═════ DATA IN THIS EXERCISE
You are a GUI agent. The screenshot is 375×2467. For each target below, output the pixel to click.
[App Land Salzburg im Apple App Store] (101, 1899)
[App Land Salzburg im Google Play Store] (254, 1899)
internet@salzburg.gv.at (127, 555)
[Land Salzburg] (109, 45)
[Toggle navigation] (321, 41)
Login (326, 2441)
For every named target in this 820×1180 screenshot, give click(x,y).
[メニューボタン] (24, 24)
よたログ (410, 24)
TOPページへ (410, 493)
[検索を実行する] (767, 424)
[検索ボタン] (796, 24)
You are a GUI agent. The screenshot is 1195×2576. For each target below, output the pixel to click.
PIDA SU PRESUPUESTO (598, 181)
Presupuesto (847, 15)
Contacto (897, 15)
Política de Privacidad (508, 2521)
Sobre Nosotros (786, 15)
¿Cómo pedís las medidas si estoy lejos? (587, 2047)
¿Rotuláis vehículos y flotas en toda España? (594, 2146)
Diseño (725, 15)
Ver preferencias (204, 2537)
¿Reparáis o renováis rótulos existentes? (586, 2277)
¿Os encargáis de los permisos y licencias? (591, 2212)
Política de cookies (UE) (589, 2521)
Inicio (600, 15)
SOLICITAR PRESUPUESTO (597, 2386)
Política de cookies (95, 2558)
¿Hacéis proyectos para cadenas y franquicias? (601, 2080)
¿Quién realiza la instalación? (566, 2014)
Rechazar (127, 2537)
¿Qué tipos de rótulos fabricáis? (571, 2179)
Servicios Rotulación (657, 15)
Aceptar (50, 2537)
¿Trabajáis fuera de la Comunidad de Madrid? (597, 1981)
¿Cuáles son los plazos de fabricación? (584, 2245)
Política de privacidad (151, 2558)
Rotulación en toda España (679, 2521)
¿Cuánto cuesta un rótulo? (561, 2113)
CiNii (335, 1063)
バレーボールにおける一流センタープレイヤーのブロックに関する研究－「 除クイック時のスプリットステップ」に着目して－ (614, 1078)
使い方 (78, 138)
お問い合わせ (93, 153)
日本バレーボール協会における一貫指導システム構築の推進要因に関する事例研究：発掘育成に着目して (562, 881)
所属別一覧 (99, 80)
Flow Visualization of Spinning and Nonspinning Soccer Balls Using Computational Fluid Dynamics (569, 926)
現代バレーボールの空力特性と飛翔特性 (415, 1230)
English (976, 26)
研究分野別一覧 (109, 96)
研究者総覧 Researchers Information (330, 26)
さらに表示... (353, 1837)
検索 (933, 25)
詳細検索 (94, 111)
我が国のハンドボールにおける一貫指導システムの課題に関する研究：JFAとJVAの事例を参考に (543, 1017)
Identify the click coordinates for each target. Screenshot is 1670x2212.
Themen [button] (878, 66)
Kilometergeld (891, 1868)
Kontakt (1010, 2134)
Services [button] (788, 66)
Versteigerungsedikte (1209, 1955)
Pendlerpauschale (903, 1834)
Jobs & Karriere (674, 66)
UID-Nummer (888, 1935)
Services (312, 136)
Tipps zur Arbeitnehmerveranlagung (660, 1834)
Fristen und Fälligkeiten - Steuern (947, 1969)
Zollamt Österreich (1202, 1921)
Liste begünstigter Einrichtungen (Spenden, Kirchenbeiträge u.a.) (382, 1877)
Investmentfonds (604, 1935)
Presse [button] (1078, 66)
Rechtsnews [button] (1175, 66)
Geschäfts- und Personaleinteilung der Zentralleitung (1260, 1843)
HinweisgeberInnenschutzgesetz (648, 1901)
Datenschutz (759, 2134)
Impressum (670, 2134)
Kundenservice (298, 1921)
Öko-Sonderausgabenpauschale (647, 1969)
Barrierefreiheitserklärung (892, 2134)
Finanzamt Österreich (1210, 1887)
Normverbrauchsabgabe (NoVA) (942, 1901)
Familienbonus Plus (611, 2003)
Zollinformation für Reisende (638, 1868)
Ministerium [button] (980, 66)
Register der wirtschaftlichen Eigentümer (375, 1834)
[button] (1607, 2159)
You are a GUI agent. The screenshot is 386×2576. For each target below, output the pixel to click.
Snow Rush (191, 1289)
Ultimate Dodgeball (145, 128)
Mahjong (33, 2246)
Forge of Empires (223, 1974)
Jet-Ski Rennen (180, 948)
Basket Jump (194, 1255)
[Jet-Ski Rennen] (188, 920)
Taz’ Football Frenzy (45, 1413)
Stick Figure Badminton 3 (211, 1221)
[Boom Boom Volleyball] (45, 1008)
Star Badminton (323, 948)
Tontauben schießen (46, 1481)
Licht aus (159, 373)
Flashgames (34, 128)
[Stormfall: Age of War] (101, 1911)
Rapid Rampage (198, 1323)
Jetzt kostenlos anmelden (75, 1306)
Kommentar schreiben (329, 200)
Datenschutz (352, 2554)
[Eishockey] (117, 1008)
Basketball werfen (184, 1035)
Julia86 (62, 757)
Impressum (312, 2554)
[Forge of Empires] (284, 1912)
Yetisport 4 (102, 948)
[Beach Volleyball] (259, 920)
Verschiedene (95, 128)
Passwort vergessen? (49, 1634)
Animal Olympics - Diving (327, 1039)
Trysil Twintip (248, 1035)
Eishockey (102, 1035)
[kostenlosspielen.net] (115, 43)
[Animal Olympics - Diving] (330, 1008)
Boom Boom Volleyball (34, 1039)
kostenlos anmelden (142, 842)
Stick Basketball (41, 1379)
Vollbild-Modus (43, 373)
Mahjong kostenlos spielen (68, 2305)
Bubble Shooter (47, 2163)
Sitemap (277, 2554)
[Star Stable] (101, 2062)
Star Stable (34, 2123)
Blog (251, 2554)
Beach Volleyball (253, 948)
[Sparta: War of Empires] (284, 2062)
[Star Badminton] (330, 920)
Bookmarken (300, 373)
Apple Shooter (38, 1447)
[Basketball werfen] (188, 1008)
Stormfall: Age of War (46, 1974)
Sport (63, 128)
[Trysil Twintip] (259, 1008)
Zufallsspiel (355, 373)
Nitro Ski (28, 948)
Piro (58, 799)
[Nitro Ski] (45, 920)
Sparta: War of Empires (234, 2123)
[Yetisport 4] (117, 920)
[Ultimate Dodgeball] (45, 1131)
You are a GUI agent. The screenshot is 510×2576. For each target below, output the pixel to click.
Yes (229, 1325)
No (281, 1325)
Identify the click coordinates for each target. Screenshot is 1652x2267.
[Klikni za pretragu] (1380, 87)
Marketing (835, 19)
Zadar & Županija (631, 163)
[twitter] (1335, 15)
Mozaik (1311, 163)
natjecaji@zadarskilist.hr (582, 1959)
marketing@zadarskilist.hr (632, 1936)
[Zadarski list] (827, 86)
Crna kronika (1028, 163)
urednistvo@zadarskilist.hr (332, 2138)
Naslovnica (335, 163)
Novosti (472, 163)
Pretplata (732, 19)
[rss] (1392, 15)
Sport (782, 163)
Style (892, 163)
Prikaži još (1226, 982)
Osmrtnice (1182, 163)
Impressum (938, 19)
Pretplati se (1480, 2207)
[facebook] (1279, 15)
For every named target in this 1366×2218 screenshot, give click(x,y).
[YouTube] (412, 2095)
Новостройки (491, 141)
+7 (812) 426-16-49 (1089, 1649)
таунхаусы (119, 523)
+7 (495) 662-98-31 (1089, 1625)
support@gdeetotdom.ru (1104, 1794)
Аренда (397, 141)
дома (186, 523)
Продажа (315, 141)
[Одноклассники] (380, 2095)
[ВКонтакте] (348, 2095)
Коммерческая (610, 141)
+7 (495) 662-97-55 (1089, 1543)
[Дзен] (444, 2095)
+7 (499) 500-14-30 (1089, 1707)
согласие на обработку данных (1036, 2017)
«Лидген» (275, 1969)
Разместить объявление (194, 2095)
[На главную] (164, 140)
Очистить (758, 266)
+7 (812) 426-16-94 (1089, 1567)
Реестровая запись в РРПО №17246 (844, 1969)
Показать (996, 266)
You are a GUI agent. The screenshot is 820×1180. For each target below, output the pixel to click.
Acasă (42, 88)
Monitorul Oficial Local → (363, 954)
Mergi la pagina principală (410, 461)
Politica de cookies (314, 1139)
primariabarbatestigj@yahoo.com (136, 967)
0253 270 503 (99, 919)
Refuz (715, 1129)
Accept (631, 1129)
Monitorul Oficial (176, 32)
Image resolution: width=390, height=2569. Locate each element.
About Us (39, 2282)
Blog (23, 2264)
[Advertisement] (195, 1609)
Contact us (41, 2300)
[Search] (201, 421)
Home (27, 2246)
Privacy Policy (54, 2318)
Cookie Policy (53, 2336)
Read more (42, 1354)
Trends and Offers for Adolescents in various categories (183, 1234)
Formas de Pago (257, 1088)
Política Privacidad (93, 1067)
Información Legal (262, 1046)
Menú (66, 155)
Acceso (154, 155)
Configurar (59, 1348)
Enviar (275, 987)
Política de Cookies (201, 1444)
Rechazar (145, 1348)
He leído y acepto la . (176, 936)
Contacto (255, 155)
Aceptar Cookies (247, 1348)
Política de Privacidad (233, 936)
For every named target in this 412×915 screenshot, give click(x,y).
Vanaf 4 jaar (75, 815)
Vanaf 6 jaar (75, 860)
══════════
EXERCISE DESCRIPTION: Look above for the line that contains "franquicias? (601, 2080)". Starting there, transcribe every line exactly until you have copied the line that contains "Política de privacidad (151, 2558)".

TASK RESPONSE:
¿Hacéis proyectos para cadenas y franquicias? (601, 2080)
¿Quién realiza la instalación? (566, 2014)
Rechazar (127, 2537)
¿Qué tipos de rótulos fabricáis? (571, 2179)
Servicios Rotulación (657, 15)
Aceptar (50, 2537)
¿Trabajáis fuera de la Comunidad de Madrid? (597, 1981)
¿Cuáles son los plazos de fabricación? (584, 2245)
Política de privacidad (151, 2558)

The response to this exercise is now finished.